BASSJOUNI: Zwei Dinge: den Friedensprozeß fortsetzen, den Palästinensern neue Hoffnung für ihre Zukunft geben, denn Verzweiflung ist der Boden, auf welchem der Fundamentalismus gedeiht. Zweitens:

die Armut. Geben Sie den Palästinensern insbesondere im Gazastreifen Arbeit - und Sie werden sehen, die Fundamentalisten werden keinen Zulauf mehr bekommen.

Bei den multilateralen Gesprächen wurde unter anderem erwähnt, wie man im Gazastreifen einen neuen Tiefseehafen errichten, neue Bewässe-rungs- und Entsalzungsanlagen bauen, neue Fabriken installieren und so der Bevölkerung neue Arbeitsplätze beschaffen könnte, sodaß die Arbeiter, wenn es in den besetzten Gebieten neue Erwerbsmöglichkeiten gibt, nicht täglich nach Israel fahren müssen. Ich möchte betonen, daß bei der Eröffnung der Madrid-Konferenz Tausende Palästinenser auf die Straßen gegangen sind, um für den Friedensprozeß zu demonstrieren. Erst als dieser zum Stillstand kam, legte sich die Begeisterung und verwandelte sich langsam in Verzweiflung.

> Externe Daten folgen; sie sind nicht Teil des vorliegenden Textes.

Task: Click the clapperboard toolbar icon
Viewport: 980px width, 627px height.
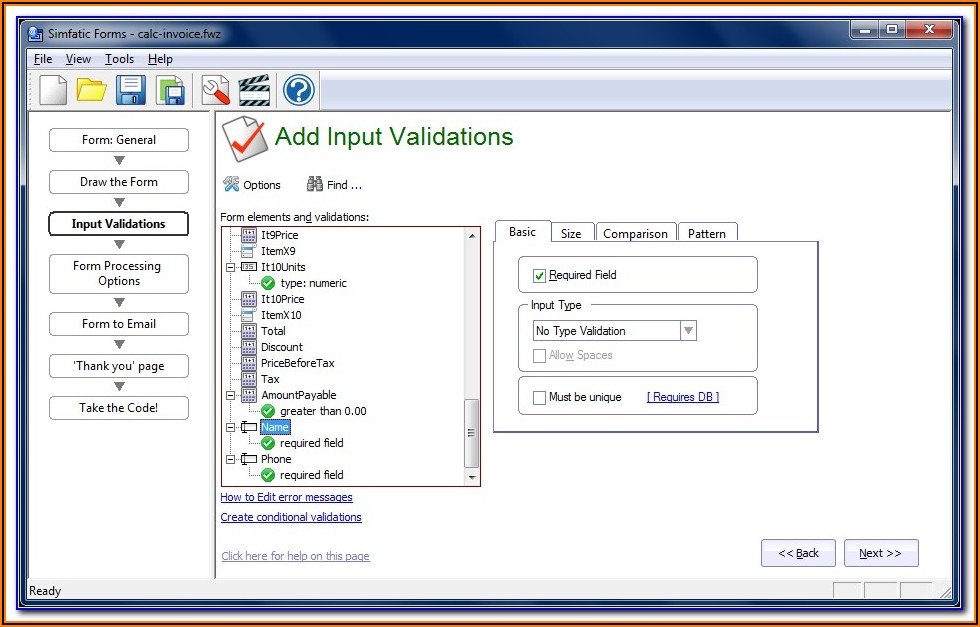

Wir haben nur eine Möglichkeit: schnell den Friedensprozeß voranzutreiben, schnell etwas zu erreichen und den Palästinensern Hoffnung geben, daß ihre Probleme gelöst werden. Die neunte Runde in Washington muß die letzte sein, die so lange andauern soll, bis wir ein Übereinkommen erzielt und Fortschritte gemacht haben. Wenn wir bei dieser Gesprächsrunde nichts erreichen, bedeutet das eine Katastrophe für alle Gesprächspartner. Bei Fortschritten können Sie sich davon überzeugen, daß 99 Prozent der Palästinenser ihre Verhandlungsdelegation und den Frie-densprozeß unterstützen.

Das Gespräch führte Schraga Har-Gil.